Let $n$ and $k$ be two integers greater than or equal to 1. Establish that $$P(X_{n} = k) = \frac{k-1}{n+1} P(X_{n-1} = k-1) + \frac{n+1-k}{n+1} P(X_{n-1} = k).$$

We have an infinite supply of black and white balls. An urn initially contains one black ball and one white ball. We perform a sequence of draws according to the following protocol:

• we randomly draw a ball from the urn;
• we replace the drawn ball in the urn;
• we add to the urn a ball of the same color as the drawn ball.

We define the sequence $(X_{n})_{n \in \mathbb{N}}$ of random variables by $X_{0} = 1$ and, for all integers $n \geqslant 1$, $X_{n}$ gives the number of white balls in the urn after $n$ draws.
Identify the distribution of $X_{n}$ and give its expectation.

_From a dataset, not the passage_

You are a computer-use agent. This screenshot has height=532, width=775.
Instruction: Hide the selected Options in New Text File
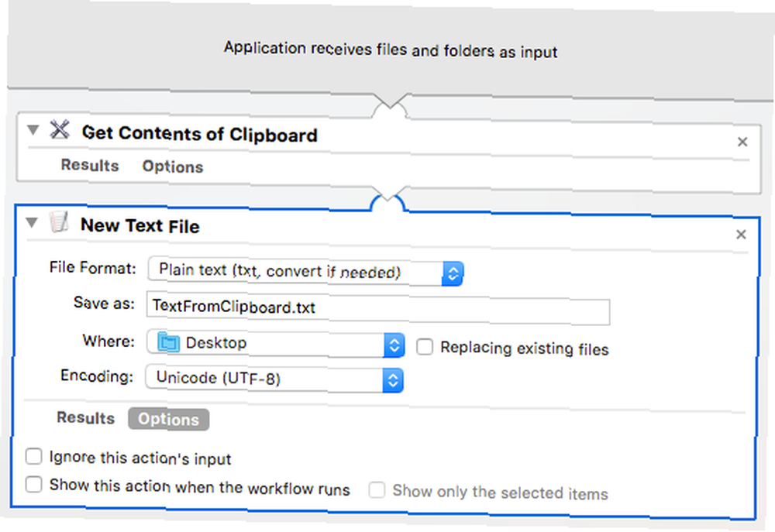tap(168, 420)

We consider a balanced urn with $a_{0} = 1, b_{0} = 0, a = d = 0$ and $b = c = 1$. In other words, the urn initially contains one white ball and, at each draw, we add a ball of the opposite color to the one that was drawn.
By listing all possible outcomes, give the distribution of $X_{3}$.

We consider a balanced urn with $a_{0} = 1, b_{0} = 0, a = d = 0$ and $b = c = 1$. In other words, the urn initially contains one white ball and, at each draw, we add a ball of the opposite color to the one that was drawn. For all real $u$ and $v$, we set $P_{0}(u,v) = u^{a_{0}} v^{b_{0}}$ and $P_{n}(u,v) = \sum_{\omega \in \Omega_{n}} u^{b(\omega)} v^{n(\omega)}$.
Verify that $P_{3}(u,v) = uv^{3} + 4u^{2}v^{2} + u^{3}v$.